Traditionally, it is assumed that unstructured data needs to be collected into a central repository or “data lake” to enable the next steps of pre-processing, analysis, and use. Because this typically involves acquiring new storage devices and difficult data migrations, it often puts the hand-brake on data projects, adding cost and inertia, and creating what is often called “data gravity” that limits such initiatives.
But what if unstructured data could be accessed with standards-based file access globally across silos of multi-vendor storage types, on-prem, in the cloud, and across multiple locations? Effectively defying data gravity by creating a virtual data lake of unstructured data without the pain or added expense of migrating it all somewhere else?
This is how unstructured data orchestration can bring to the world of siloed file/object stores what structured data has enjoyed for years. In other words, the creation of an unstructured data orchestration system that seamlessly bridges siloed storage types from any vendor as well as across the cloud and multiple geographic locations.

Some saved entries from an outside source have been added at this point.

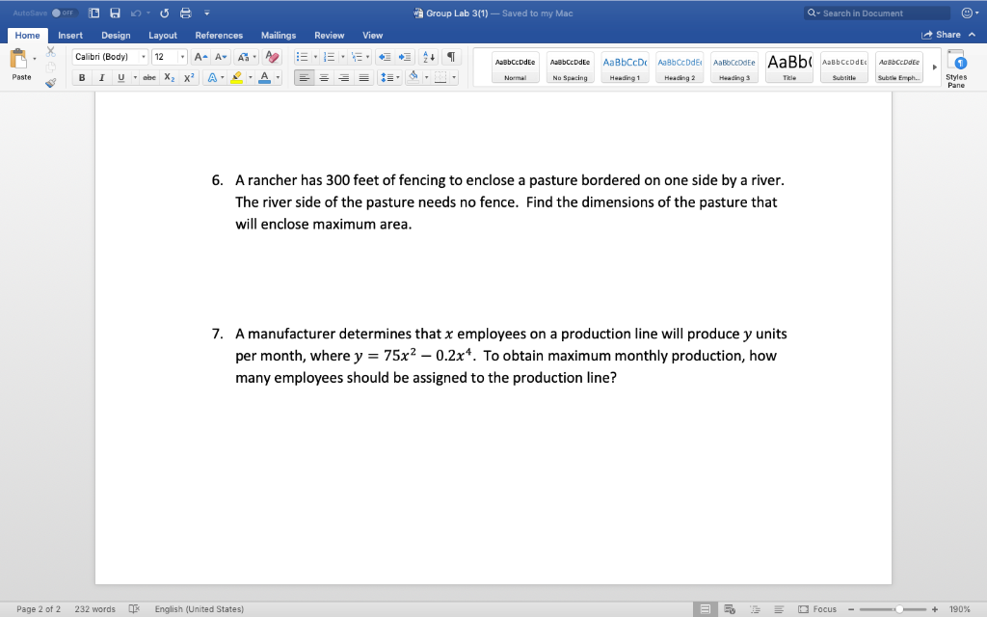Click the Print icon in title bar
This screenshot has width=987, height=617.
186,13
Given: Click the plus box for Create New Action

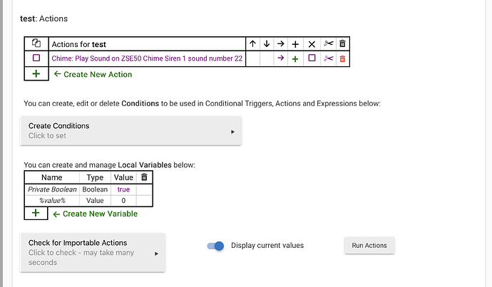Looking at the screenshot, I should pyautogui.click(x=36, y=74).
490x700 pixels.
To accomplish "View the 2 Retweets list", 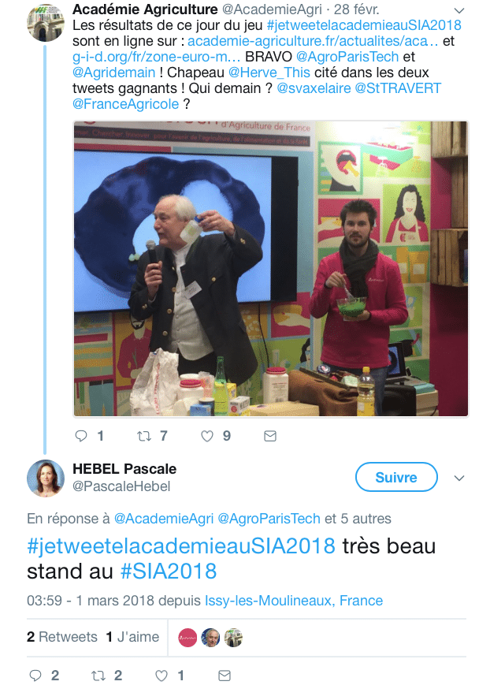I will coord(62,637).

Doing so enables global access to unstructured data for AI and ML models as well as other applications, enabling them direct access to the data wherever it is today, and wherever the models are run, and without migrating data into a new repository or requiring proprietary clients to access it.
“The industry has long been focused on the complexity of storing and accessing massive quantities of unstructured data,” said Senior Strategist Randy Kerns of Futurum Group. “With the technologies of today and requirements for data, the urgent need in the latest data cycle is the orchestration of a data pipeline of unstructured data to analytics for AI and machine learning applications, enabling speed and agility for enterprises.”
Hammerspace is accelerating the Next Data Cycle by delivering a standards-based high-performance data orchestration system for unstructured data that is designed to provide the type of unified access and control for unstructured data that has been commonplace for years with structured data types.
Hammerspace technology makes unstructured data a global resource, so teams can access, activate and monetize their data wherever it is, bridging multi-vendor storage silos, clouds and locations, and without the need to migrate data into a new repository.It enables organizations to automate data orchestration without interrupting user access, to get the best utilization of their existing resources, leveraging standards-based non-proprietary file access to data that may be on any storage, cloud, and/or in one or more data centers anywhere. .
Today’s announcement of our first institutional round of funding of $56.7M accelerates the Next Data Cycle, and expands our ability to support our innovative customers and help companies find opportunities in their unstructured data.